Misure di sostegno fondamentali

“La ripartenza è quindi necessariamente legata agli investimenti che il nuovo Governo farà sugli artigiani e sulle piccole e medie imprese che rappresentano il 94% del sistema produttivo – aggiunge Riva – Non possiamo permetterci di attendere i tempi infiniti visti nel passato e non possiamo perdere la storica occasione di utilizzare bene le risorse del Recovery Plan per cambiare ciò che non va”.
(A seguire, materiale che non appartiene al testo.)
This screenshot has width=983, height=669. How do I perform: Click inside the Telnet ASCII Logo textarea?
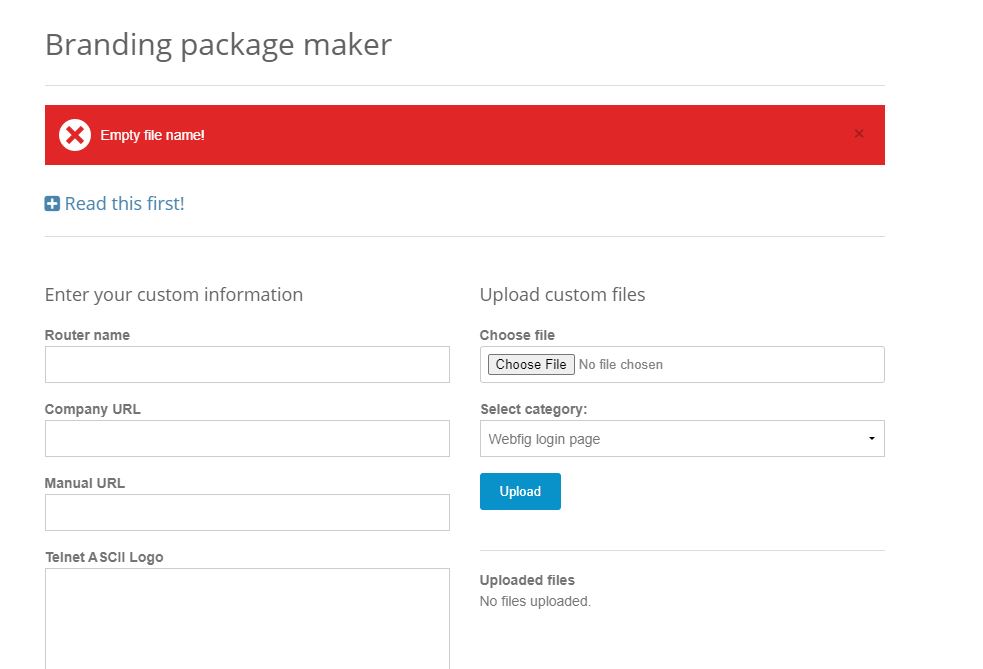tap(246, 615)
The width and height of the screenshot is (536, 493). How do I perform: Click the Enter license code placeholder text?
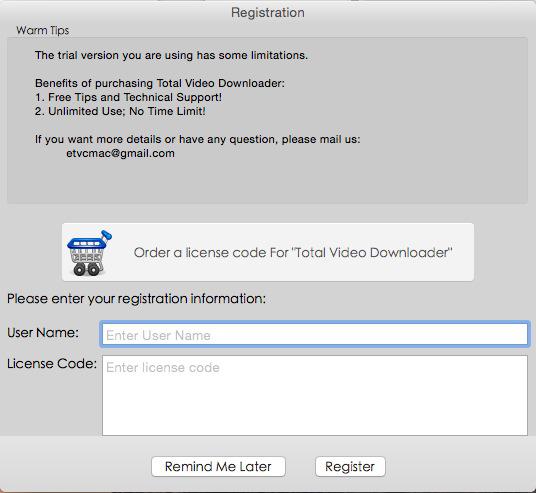tap(163, 368)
“Alle misure emergenziali a sostegno delle imprese colpite dalle restrizioni imposte dalla pandemia vanno fatti seguire rapidamente nuovi interventi strutturali: riduzione della pressione fiscale sui redditi Irpef e snellimento degli adempimenti tributari, riforma della Pa all’insegna della semplificazione e della gestione manageriale al servizio dei cittadini. Contemporaneamente ci aspettiamo investimenti in infrastrutture materiali e immateriali di collegamento delle persone, delle merci e delle informazioni, puntando sugli appalti ‘a Km zero’ e sugli incentivi, come il superbonus 110%, per la riqualificazione del patrimonio edilizio”.

 

Ad oggi il 7% delle MPI ha effettuato o prevede di effettuare ristrutturazione di immobili aziendali usufruendo del bonus 110%. Si tratta di attività allocate in condominio i cui soggetti titolari di reddito d’impresa possono usufruire del bonus in relazione alle spese sostenute per interventi realizzati sulle parti comuni degli edifici, qualora partecipino alla ripartizione delle spese in qualità di condomini.

Mentre dal lato dell’offerta la quota di imprese delle Costruzioni che ritengono il Superbonus 110% un’opportunità d’impresa si attesta al 39,7%.
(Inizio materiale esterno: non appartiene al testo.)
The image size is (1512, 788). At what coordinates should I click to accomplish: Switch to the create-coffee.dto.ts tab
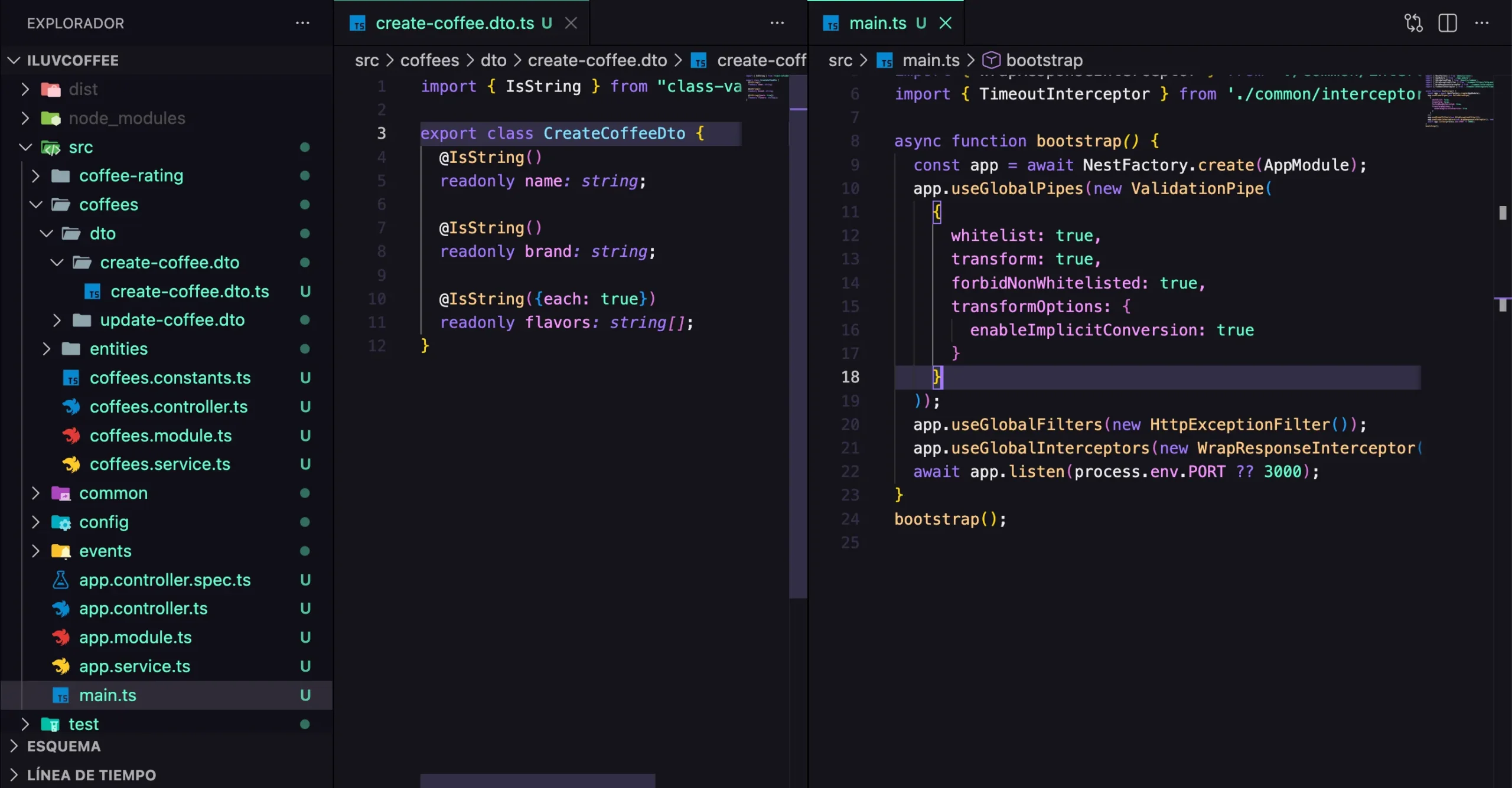coord(454,23)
“Per le piccole imprese – conclude Riva – va anche facilitato l’accesso a nuovi strumenti di finanza d’impresa, alla ricerca e all’innovazione digitale e tecnologica, ai progetti di transizione ecologica e di internazionalizzazione, agli interventi per la formazione e il trasferimento d’impresa e di competenze ai giovani, a partire dal rilancio dell’apprendistato quale canale privilegiato di ingresso nel mondo del lavoro. Sono tutti temi su cui la nostra Associazione di categoria sta sviluppando alcuni servizi che definiamo ‘potenziati’, come il nuovo Sportello Casa e il nuovo Ufficio Estero presentato la scorsa settimana. Abbiamo numerose attività ai blocchi di partenza per essere ancora più vicini alle nostre imprese e sostenerle in quella che non stento a definire una vera e propria guerra”.

Cambiare e rimettersi in gioco

Rispetto al prossimo futuro, l’ 80,1% delle imprese che hanno partecipato al sondaggio intende affrontare i prossimi mesi introducendo almeno un cambiamento, in particolare: ampliare il numero di committenti, attivare nuovi canali di vendita, produrre nuovi beni e offrendo nuovi servizi non connessi all’emergenza, entrare in nuovi mercati, diversificare la produzione, accelerare la transizione digitale e attivare nuove relazioni d’imprese (reti d’impresa, ATI, etc.).

Quote più elevate di micro piccole imprese che intendono affrontare i prossimi mesi mettendosi in gioco e introducendo almeno un cambiamento si rilevano per panetterie, rosticcerie/cibi da asporto e ristorazione, taxi e NCC, pasticcerie, ICT Information and Communications Technology (servizi informatici), fabbricazione di macchinari, comunicazione, grafici e fotografi, bevande, distillerie e birrifici, moda (tessile, abbigliamento, calzature, occhiali e gioielleria) e noleggio autobus con conducente.

Sette imprese su 10 appartenenti a questi settori risultano essere proprio le “principali vittime” dello shock pandemico, in quanto registrano cali maggiori di fatturato 2020 e quote più elevate di imprese che segnalano seri rischi di sostenibilità dell’attività fino a metà anno 2021.